§ What the task requires
Your task is to return, word for word, only the lines from the line with "1114x398 pixels." through the close of the data. Exclude all pictures.

─── Data for review ───

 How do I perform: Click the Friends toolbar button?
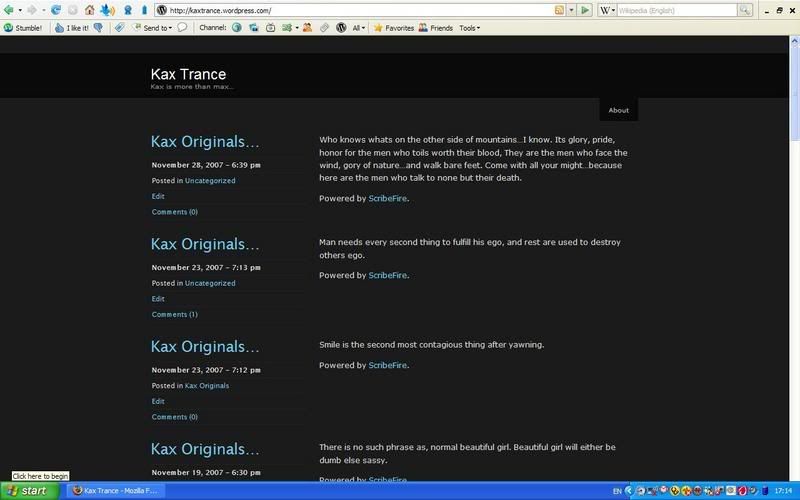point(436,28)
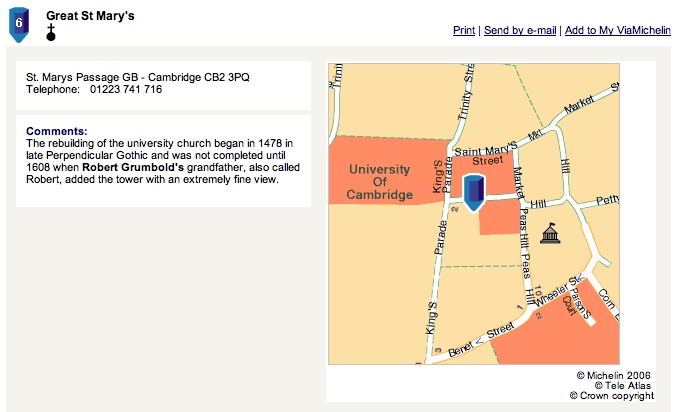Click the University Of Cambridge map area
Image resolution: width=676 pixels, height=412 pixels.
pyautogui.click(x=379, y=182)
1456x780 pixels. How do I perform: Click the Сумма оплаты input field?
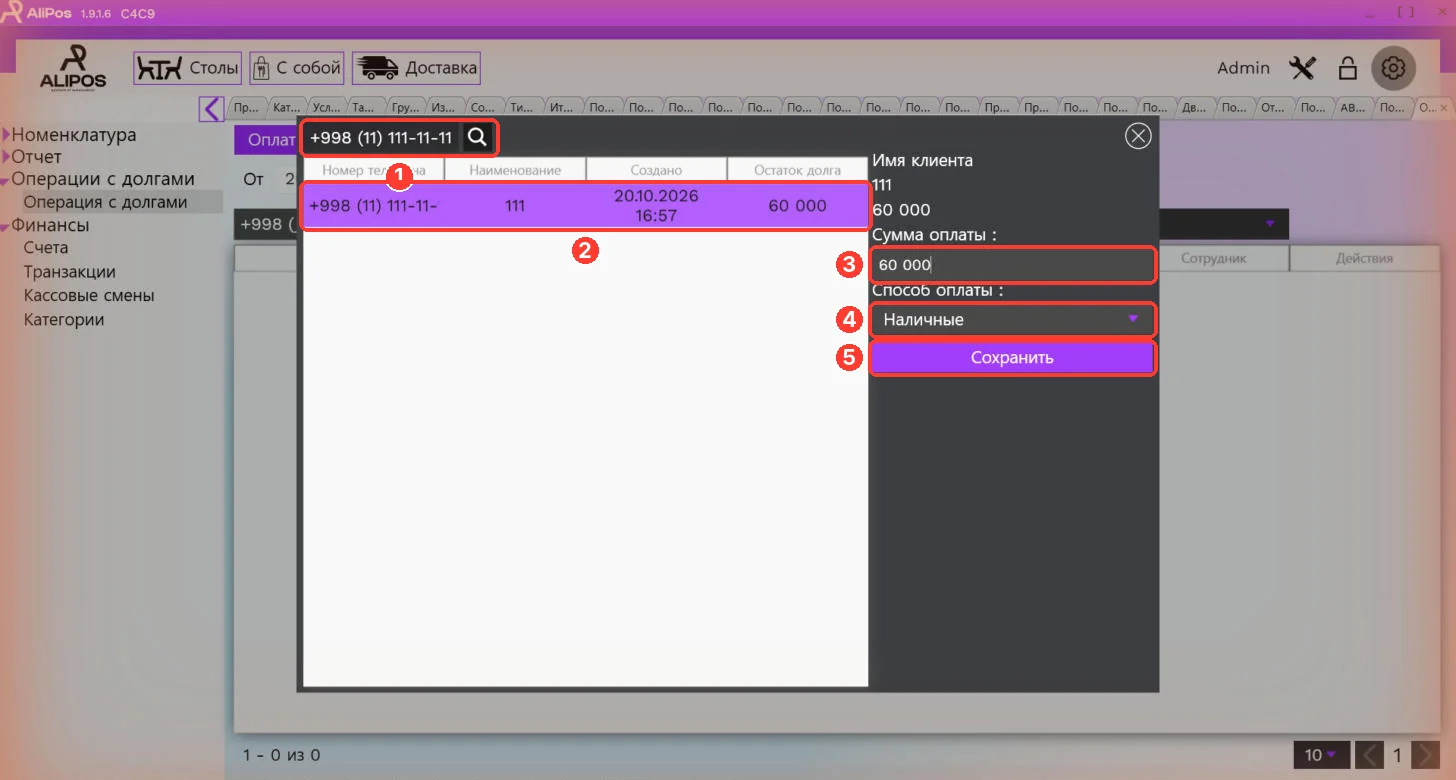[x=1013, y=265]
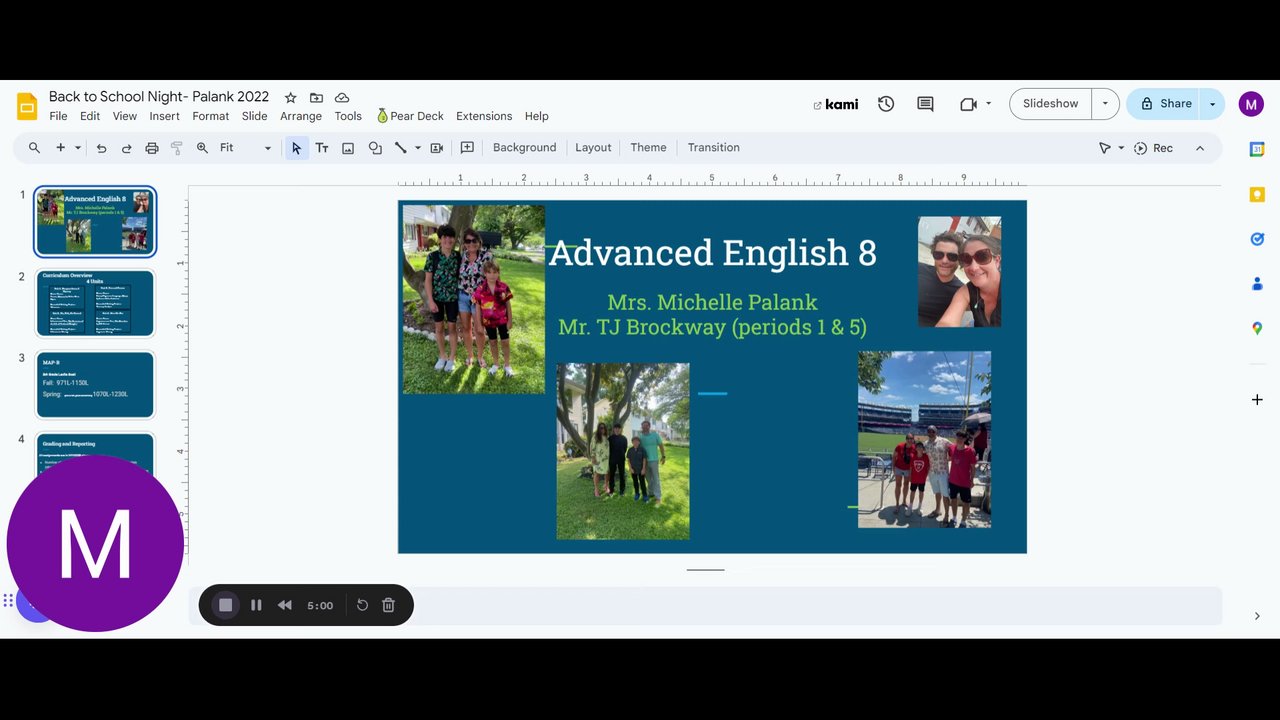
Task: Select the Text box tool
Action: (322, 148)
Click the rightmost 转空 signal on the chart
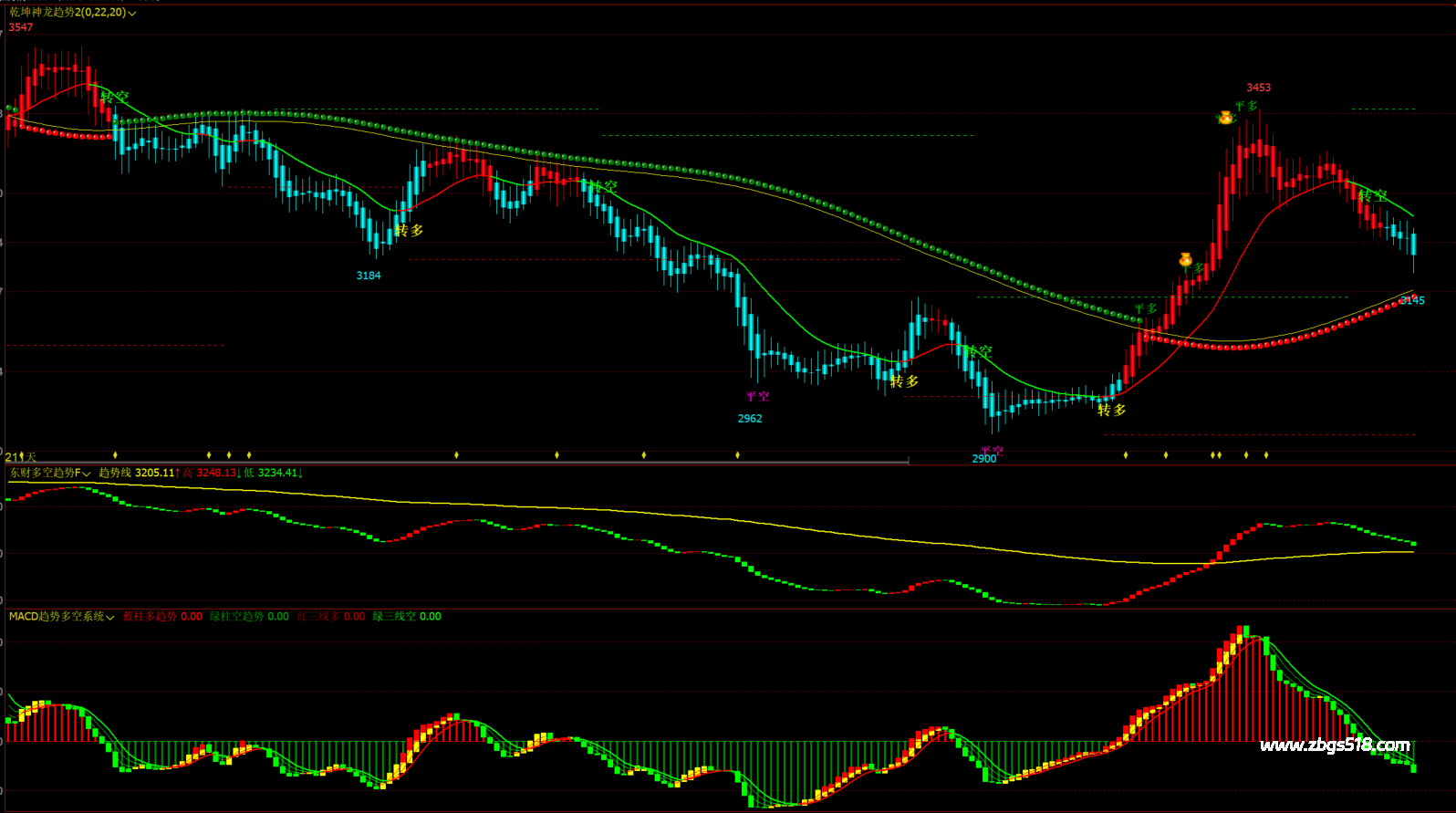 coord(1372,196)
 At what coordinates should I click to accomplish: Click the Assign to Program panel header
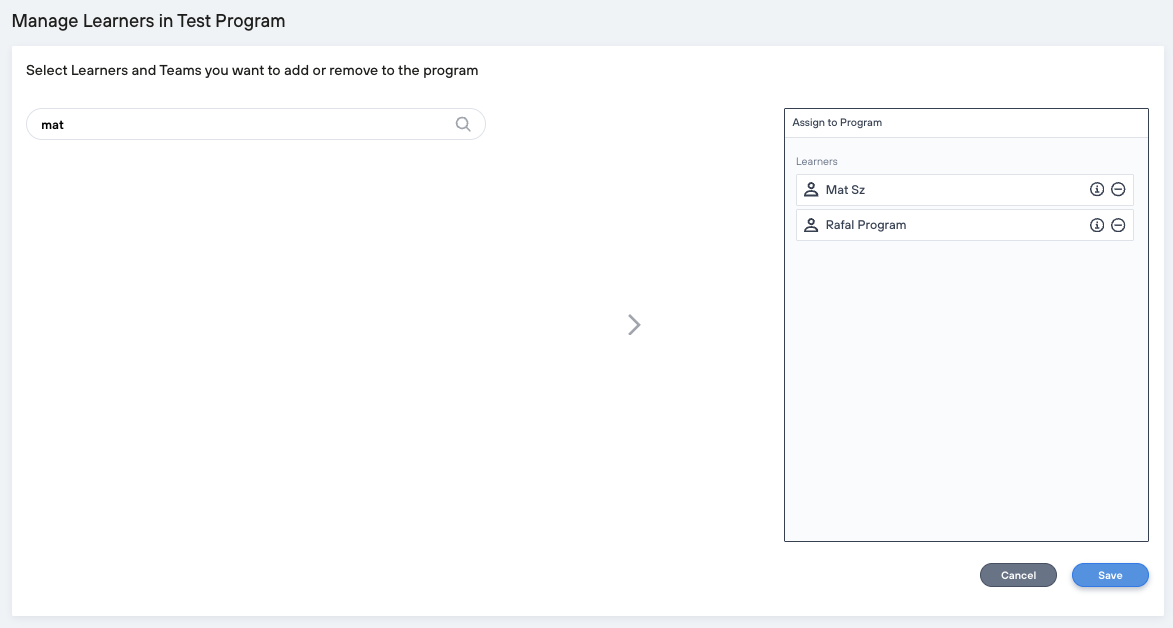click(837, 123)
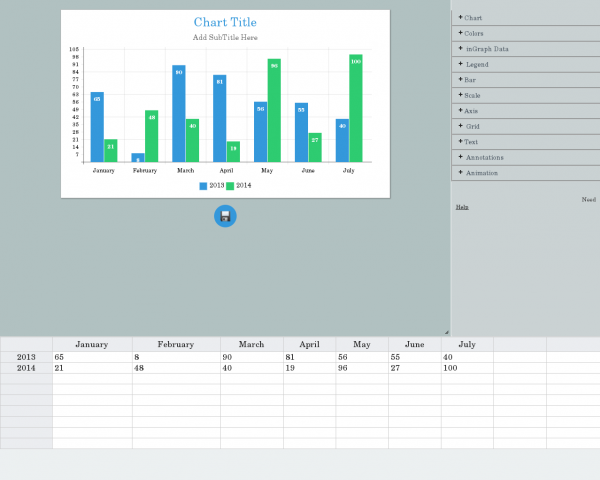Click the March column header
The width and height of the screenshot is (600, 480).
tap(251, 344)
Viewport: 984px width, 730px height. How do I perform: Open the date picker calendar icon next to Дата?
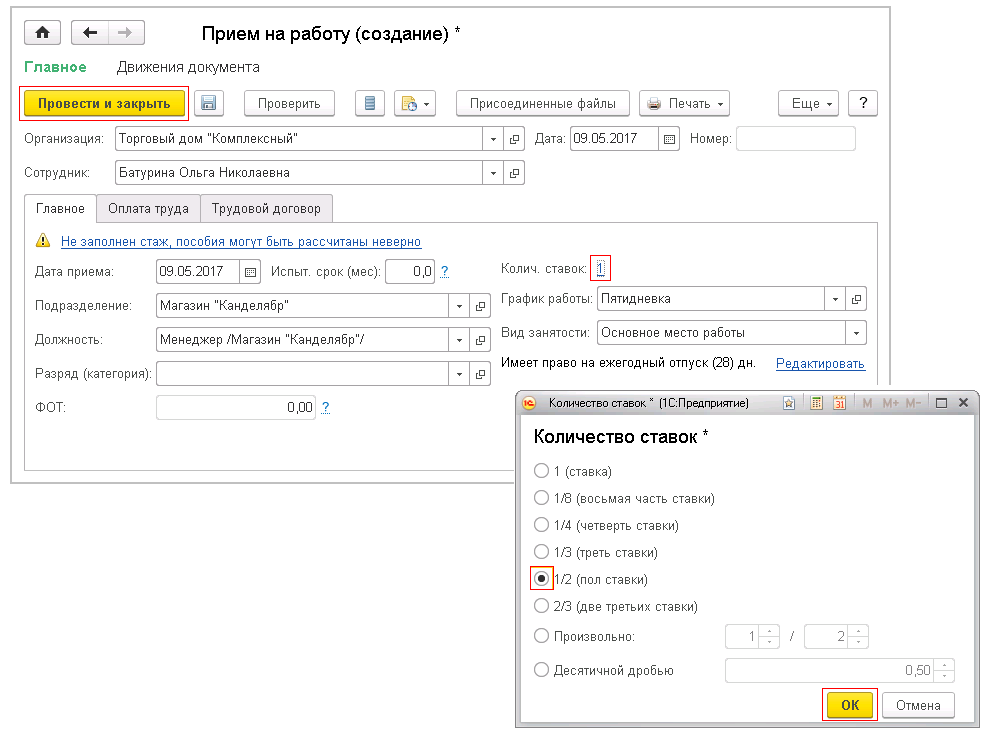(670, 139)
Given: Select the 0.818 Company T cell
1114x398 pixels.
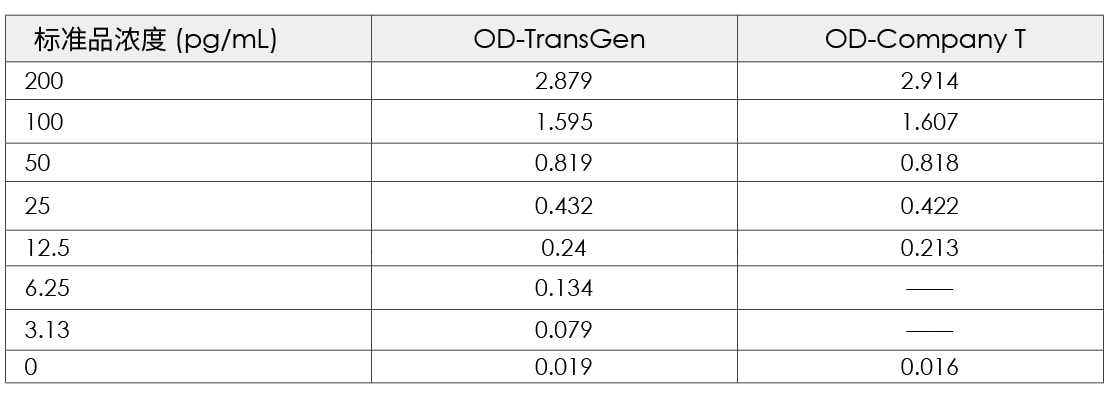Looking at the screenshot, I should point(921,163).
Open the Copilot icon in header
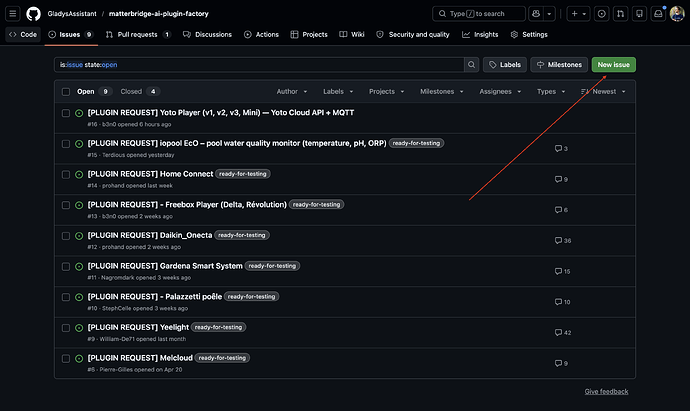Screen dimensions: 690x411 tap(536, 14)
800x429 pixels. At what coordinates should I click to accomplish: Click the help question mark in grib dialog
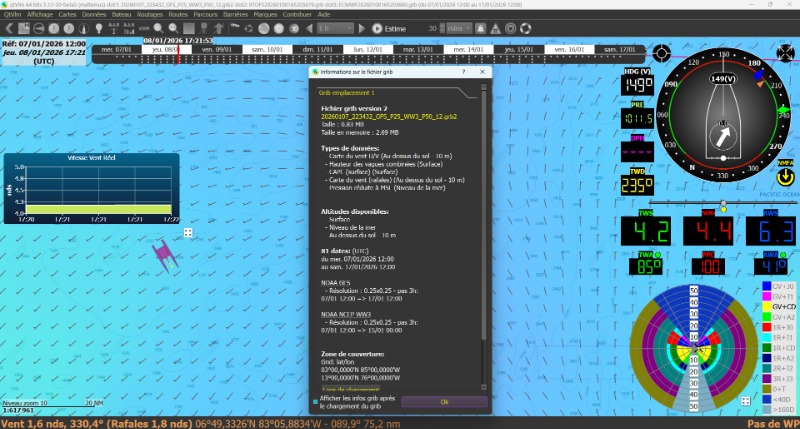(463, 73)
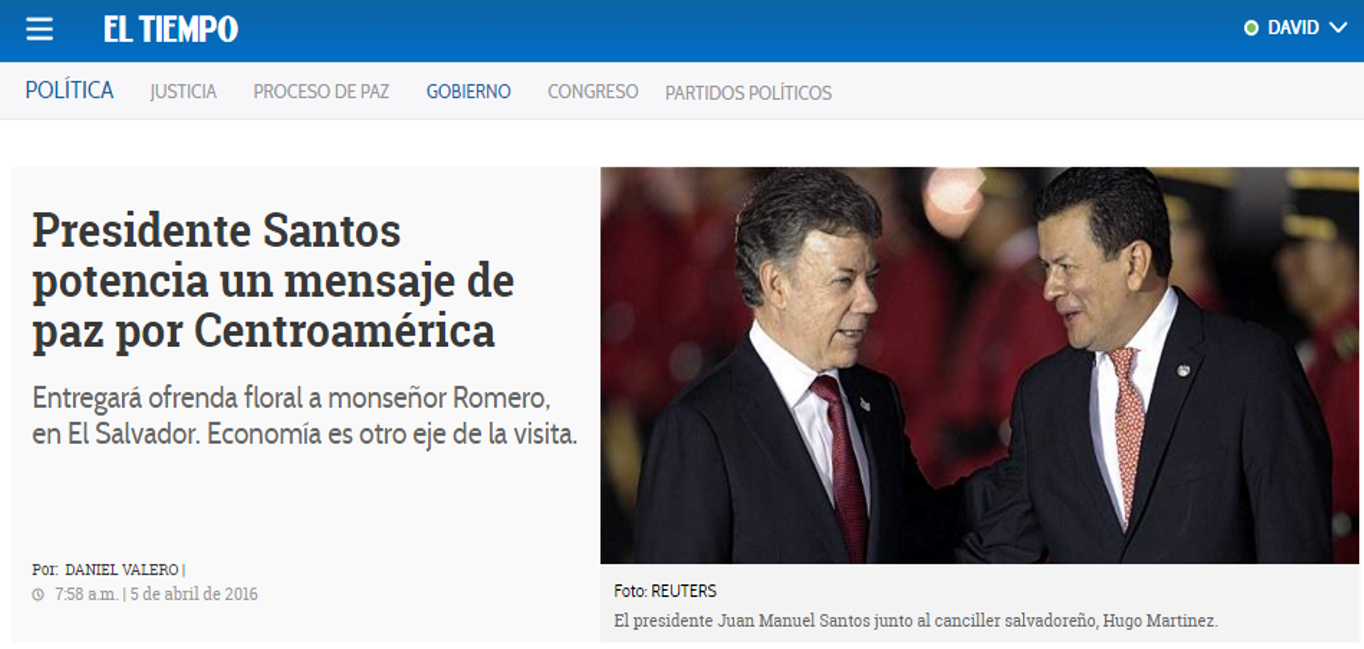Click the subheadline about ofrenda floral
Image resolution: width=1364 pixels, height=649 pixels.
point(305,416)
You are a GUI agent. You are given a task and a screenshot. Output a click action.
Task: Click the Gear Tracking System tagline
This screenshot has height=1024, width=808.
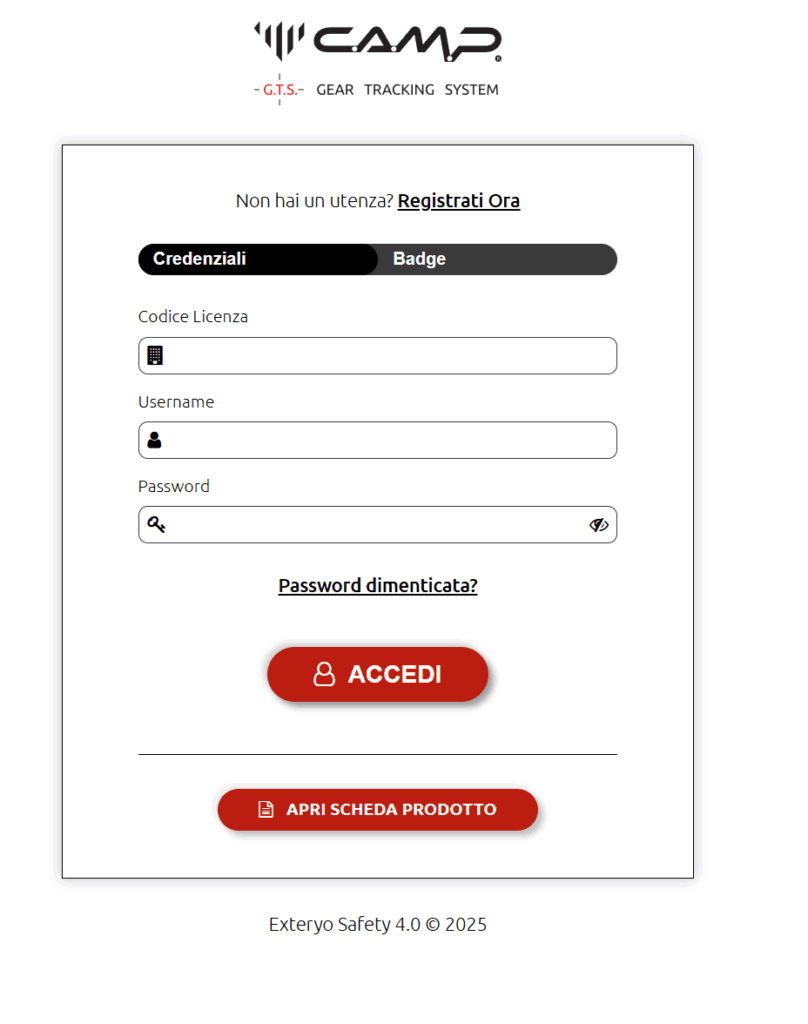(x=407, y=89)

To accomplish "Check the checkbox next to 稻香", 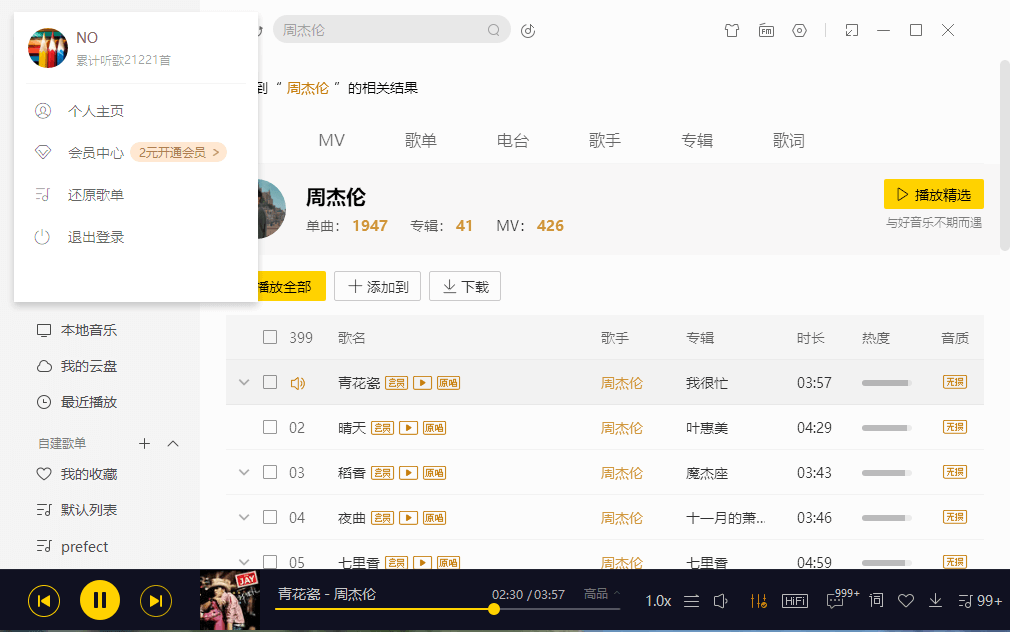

───

§ The completed task
1114x398 pixels.
Looking at the screenshot, I should point(921,163).
Open the Copilot icon in header
Screen dimensions: 690x411 tap(536, 14)
800x429 pixels. At what coordinates should I click to accomplish: Click the help question mark in grib dialog
(463, 73)
Click the subheadline about ofrenda floral
Image resolution: width=1364 pixels, height=649 pixels.
point(305,416)
You are a GUI agent. You are given a task and a screenshot. Output a click action.
Task: Click the Gear Tracking System tagline
This screenshot has height=1024, width=808.
(x=407, y=89)

To accomplish "Check the checkbox next to 稻香", 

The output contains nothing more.